Code to solve the Josephus problem

Implementations in a variety of languages can be found on the Rosetta Code web site.

More research on the Josephus problem

I found an extensive list of references to the Josephus problem on the puzzlemuseum.com web site. Professor David Singmaster has provided a list of articles on recreational Mathematics. Page 4 of source document 3 lists a large number of articles on the Josephus problem.


Conclusion

In this series of articles, I have tackled and successfully solved the Josephus problem. This includes finding an efficient algorithm when the problem is generalized so that an arbitrary number of people is skipped.
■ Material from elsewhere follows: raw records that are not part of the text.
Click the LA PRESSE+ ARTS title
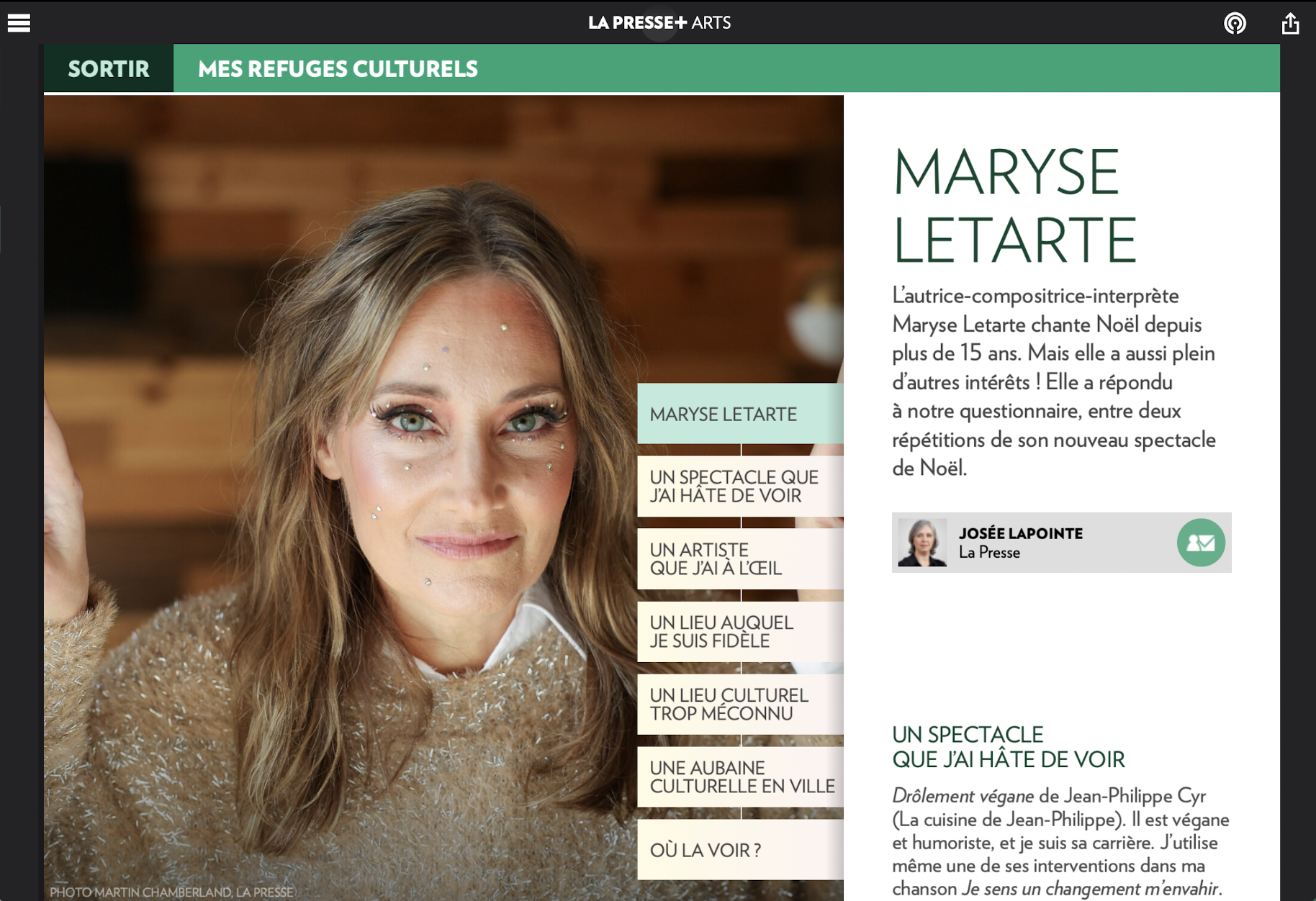The image size is (1316, 901). coord(659,23)
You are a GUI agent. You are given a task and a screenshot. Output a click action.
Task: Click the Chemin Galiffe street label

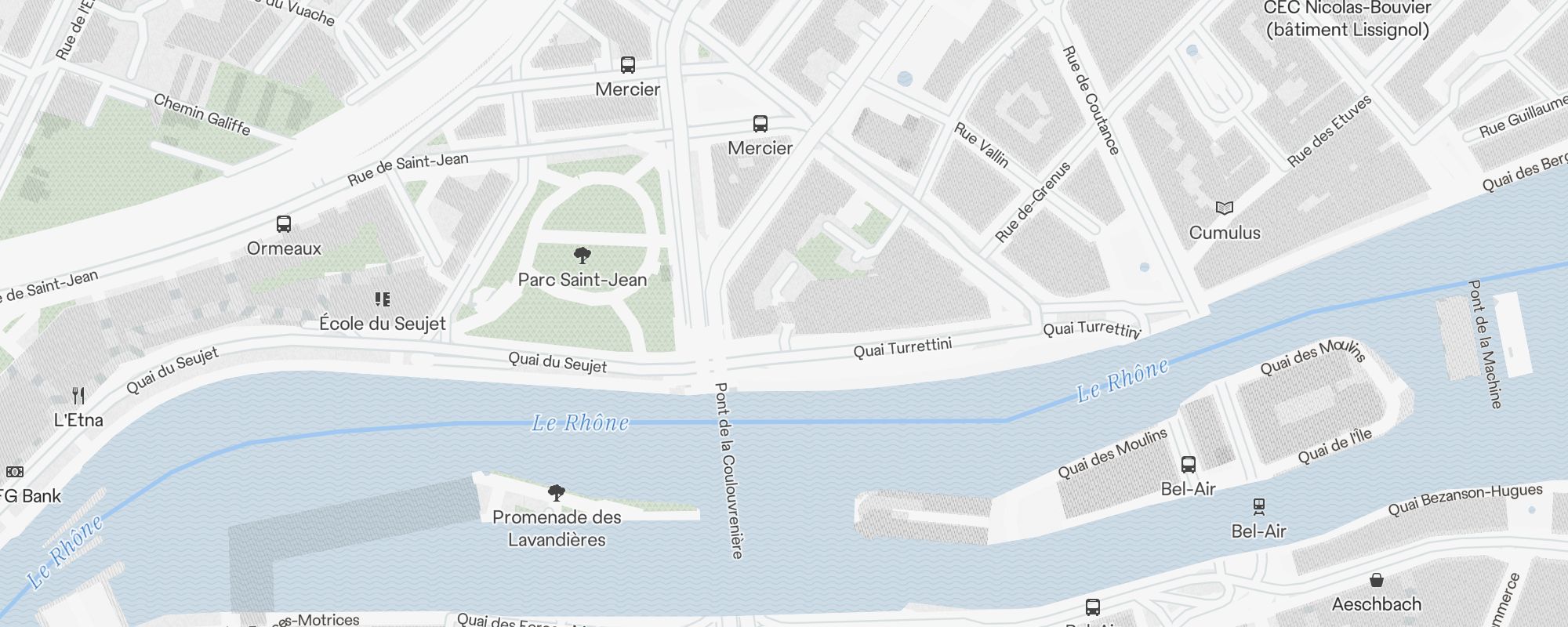tap(202, 114)
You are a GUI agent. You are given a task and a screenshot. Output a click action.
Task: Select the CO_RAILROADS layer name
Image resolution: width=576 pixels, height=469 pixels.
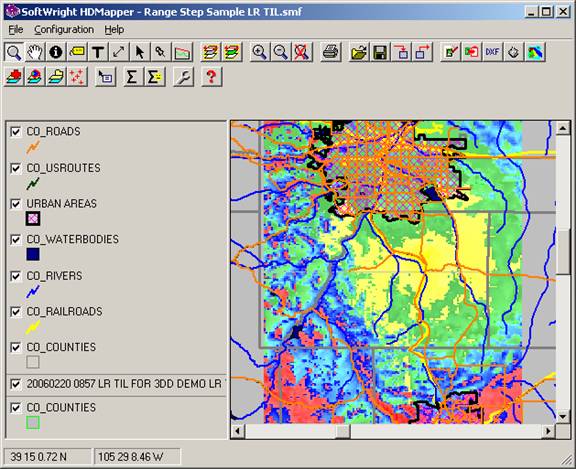[x=64, y=311]
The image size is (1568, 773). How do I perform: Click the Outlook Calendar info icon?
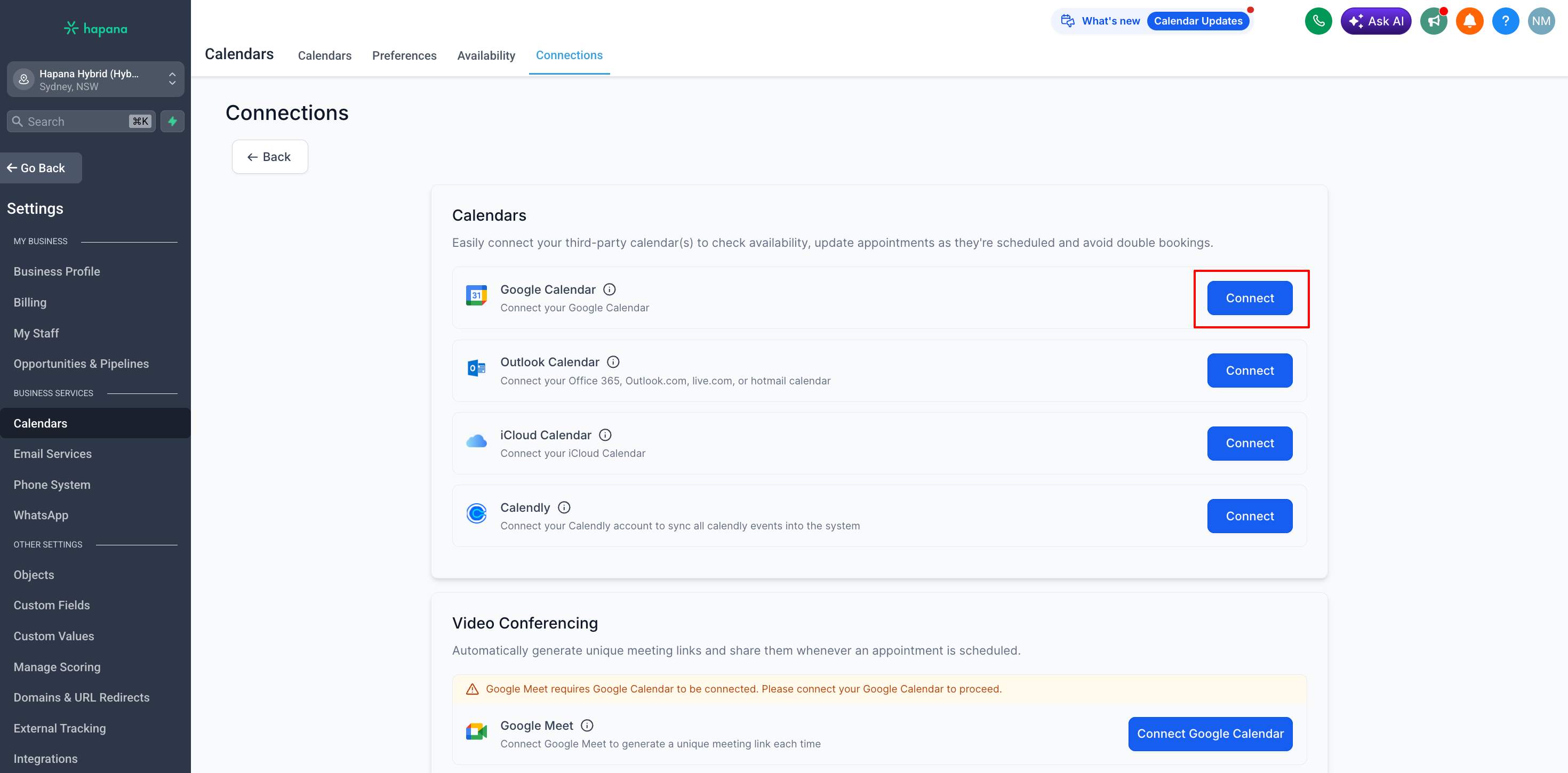coord(613,362)
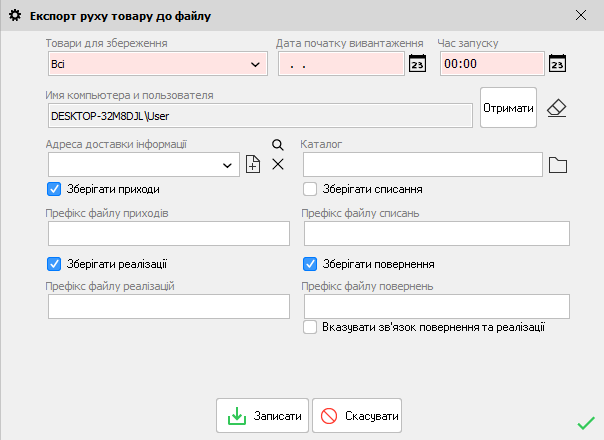Add new delivery address with document-plus icon

point(253,165)
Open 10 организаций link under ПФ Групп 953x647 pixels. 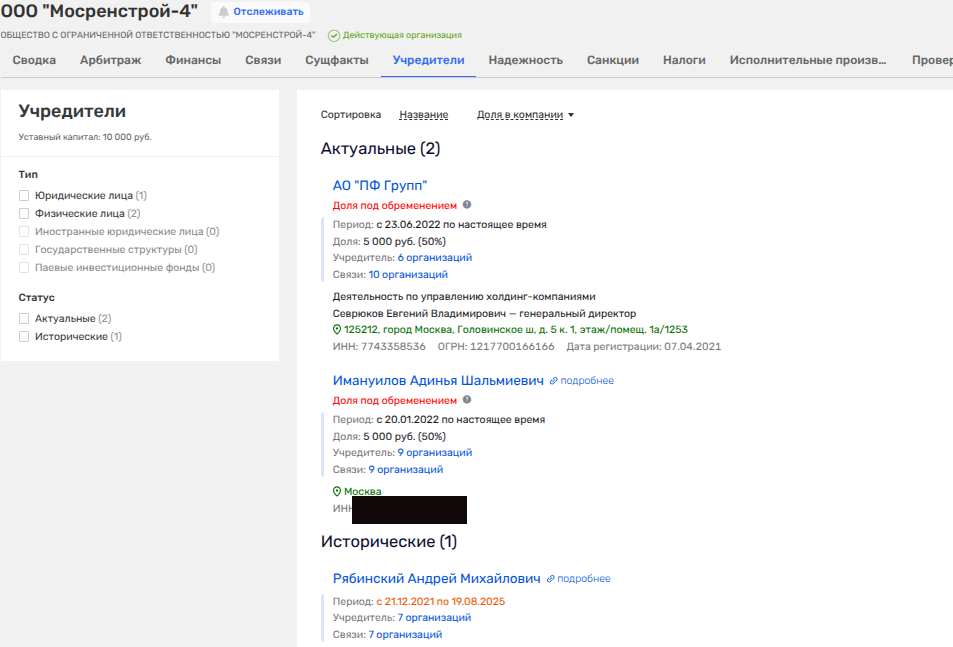click(408, 274)
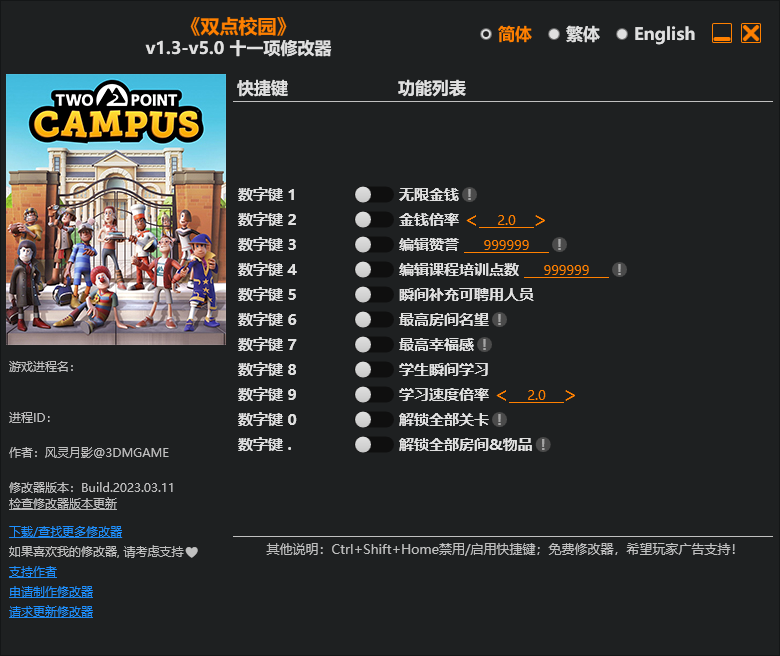Click info icon beside 编辑课程培训点数 value
This screenshot has height=656, width=780.
(619, 270)
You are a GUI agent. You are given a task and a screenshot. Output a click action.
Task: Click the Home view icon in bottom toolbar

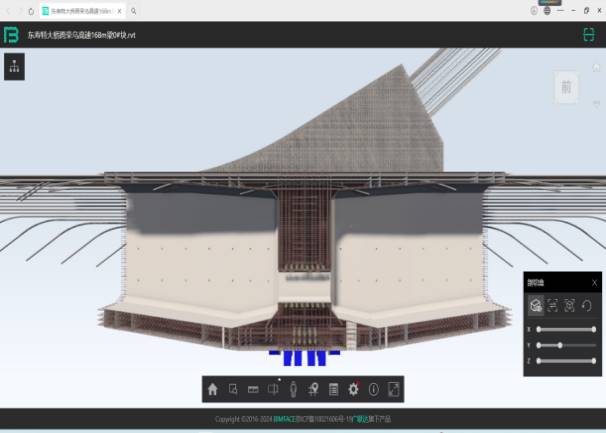212,389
I have discovered that this is a well-known problem with an extensive history and a number of explanations and algorithms, including two that were extremely elegant. This makes it an ideal problem to tackle yourself, as there are extensive online resources to compare your approach against.

Using F# to implement various algorithms has been particularly rewarding. This has piqued my interested in functional programming. As a result, I have started dabbling in Haskell. I also recently completed Martin Odersky's Functional Programming Principles in Scala course on Coursera and the follow-up course on the Principles of Reactive Programming. These are thoroughly enjoyable courses, which I recommend highly.

But I'm glad to be finally wrapping up this series on the Josephus problem. It's definitely time to move onto something new!